What is a PAES imposed in accordance with the EMA?

PAES imposed in accordance with the Commission Delegated Regulation (EU) No 357/2014 it is meant an efficacy study which is requested by a Competent Authority pursuant to at least one of the situations set out in this said regulation. The data resulting from such a PAES conducted within an authorised therapeutic indication are required to be submitted as they are considered important for complementing available efficacy data in the light of well-reasoned scientific uncertainties on aspects of the evidence of benefits that is to be, or can only be, addressed post-authorisation.
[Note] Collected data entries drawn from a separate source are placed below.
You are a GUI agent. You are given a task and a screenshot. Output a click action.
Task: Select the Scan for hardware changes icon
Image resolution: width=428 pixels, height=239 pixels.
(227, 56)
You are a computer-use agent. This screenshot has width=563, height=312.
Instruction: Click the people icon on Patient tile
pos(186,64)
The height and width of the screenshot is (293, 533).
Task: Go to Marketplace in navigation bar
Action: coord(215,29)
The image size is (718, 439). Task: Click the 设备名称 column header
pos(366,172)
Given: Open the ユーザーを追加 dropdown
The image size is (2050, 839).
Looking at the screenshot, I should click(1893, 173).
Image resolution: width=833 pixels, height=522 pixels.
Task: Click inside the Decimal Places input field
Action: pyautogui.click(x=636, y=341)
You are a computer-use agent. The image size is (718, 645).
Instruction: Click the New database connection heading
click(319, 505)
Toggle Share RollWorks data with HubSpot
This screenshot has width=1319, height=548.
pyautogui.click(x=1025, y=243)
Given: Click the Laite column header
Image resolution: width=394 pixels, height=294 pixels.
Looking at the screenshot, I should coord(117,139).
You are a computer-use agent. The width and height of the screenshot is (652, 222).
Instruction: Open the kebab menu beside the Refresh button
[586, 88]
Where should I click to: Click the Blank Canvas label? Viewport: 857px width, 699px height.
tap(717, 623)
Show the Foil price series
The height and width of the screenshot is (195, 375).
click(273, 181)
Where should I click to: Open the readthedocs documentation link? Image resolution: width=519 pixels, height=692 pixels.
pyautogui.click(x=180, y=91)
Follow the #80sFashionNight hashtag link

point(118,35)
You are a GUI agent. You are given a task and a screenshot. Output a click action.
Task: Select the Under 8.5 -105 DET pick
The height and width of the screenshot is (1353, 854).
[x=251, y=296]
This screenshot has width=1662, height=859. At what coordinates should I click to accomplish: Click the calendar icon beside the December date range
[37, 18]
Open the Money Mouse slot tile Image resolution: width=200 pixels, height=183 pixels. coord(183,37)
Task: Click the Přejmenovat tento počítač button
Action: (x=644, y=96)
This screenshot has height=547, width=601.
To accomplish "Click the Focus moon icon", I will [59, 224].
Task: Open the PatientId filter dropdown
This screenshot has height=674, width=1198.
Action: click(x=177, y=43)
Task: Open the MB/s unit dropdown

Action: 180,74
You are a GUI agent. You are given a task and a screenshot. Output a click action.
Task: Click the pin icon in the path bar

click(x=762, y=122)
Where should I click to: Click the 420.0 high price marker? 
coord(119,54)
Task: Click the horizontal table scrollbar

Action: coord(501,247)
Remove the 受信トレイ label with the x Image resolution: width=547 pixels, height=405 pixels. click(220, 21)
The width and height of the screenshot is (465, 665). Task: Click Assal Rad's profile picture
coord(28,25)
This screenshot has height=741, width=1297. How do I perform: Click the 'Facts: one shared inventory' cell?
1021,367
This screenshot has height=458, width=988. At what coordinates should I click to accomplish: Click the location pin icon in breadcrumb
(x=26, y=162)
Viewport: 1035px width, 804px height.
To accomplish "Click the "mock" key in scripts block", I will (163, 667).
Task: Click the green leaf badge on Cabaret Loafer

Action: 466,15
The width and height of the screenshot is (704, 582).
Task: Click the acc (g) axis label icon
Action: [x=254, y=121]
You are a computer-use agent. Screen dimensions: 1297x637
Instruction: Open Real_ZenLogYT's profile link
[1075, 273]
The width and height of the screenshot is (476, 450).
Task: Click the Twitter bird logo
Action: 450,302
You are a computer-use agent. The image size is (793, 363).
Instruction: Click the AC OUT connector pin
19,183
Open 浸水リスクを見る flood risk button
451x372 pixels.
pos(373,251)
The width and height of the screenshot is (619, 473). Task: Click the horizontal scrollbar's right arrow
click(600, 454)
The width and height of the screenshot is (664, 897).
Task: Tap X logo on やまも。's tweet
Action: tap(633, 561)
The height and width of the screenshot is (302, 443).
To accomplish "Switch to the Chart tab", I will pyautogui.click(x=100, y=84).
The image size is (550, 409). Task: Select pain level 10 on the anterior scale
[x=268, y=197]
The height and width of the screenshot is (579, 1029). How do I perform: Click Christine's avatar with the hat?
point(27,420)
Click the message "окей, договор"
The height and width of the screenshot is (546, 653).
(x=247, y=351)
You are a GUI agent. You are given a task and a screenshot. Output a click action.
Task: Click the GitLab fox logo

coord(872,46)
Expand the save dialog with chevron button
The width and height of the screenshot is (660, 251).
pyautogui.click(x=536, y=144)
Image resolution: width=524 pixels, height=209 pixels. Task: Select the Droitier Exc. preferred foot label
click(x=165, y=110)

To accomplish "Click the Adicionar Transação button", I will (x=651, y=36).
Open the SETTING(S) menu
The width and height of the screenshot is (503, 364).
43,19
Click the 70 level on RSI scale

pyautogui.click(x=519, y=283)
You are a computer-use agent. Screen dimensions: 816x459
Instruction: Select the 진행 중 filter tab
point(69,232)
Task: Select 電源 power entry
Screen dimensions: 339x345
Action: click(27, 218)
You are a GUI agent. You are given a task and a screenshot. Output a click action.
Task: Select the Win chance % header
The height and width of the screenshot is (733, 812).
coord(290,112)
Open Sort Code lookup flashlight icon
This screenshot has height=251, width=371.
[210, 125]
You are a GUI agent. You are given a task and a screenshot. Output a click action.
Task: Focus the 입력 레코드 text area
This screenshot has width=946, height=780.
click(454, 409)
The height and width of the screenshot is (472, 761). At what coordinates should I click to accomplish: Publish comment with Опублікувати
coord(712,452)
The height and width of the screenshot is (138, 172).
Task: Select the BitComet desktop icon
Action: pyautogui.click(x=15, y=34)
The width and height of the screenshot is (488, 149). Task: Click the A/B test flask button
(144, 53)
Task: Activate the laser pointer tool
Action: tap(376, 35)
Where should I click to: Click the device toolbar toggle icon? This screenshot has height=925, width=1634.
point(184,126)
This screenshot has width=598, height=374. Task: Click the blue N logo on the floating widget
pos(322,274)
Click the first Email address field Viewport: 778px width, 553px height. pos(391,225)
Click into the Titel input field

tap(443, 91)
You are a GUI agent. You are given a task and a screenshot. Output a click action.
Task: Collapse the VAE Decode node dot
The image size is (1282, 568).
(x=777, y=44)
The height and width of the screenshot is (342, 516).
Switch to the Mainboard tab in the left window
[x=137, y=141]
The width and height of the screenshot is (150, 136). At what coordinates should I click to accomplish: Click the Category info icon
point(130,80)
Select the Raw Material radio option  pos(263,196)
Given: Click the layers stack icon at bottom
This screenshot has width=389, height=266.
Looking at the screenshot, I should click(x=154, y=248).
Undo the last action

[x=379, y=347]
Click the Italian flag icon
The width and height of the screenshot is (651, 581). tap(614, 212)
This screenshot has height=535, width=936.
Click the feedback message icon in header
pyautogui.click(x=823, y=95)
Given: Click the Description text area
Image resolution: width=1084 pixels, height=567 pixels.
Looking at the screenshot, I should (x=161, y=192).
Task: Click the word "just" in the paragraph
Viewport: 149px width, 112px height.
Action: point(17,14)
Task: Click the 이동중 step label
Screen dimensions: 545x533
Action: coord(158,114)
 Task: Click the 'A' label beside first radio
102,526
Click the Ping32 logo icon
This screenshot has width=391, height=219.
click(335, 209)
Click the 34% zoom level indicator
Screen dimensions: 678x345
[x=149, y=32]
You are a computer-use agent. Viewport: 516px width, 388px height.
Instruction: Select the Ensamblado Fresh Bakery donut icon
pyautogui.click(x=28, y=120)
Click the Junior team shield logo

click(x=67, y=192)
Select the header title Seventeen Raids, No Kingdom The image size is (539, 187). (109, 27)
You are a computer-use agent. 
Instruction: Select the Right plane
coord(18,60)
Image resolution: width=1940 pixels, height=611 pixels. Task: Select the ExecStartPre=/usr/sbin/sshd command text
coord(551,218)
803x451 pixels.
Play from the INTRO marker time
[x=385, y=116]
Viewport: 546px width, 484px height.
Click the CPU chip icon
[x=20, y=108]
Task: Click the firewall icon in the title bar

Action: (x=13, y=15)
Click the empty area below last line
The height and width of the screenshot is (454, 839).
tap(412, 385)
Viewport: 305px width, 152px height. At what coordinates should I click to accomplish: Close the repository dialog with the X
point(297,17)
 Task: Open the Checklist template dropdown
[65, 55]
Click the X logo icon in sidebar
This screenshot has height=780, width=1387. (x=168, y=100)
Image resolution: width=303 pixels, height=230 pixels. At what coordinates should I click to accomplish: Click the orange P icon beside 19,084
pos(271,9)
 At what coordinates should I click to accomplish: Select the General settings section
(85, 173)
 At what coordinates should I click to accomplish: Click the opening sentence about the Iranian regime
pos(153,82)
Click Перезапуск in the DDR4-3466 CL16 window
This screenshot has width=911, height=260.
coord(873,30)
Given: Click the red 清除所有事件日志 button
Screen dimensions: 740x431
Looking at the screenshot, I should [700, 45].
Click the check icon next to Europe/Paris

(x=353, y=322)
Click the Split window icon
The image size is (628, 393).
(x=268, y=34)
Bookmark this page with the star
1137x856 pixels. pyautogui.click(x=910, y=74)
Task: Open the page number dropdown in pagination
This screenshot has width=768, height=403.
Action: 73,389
The results of the PAES have the potential to impact on the benefit-risk of the medicinal product or product information.

Such efficacy study conducted post-authorisation can be imposed either:

at the time of granting the initial marketing authorisation (MA) where concerns relating to some aspects of the efficacy of the medicinal product are identified and can be resolved only after the medicinal product has been marketed; or

after granting of a MA where the understanding of the disease or the clinical methodology or the use of the medicinal product under real-life conditions indicate that previous efficacy evaluations might have to be revised significantly.

It is also possible to impose the conduct of post-authorisation efficacy studies in the specific situations of a conditional MA, a MA granted in exceptional circumstances, a MA granted to an advanced therapy medicinal product, the paediatric use of a medicinal product, a referral procedure initiated under Article 31 or Article 107i of Directive 2001/83/EC or Article 20 of Regulation (EC) No 726/2004, however these fall outside the scope of the Delegated Regulation.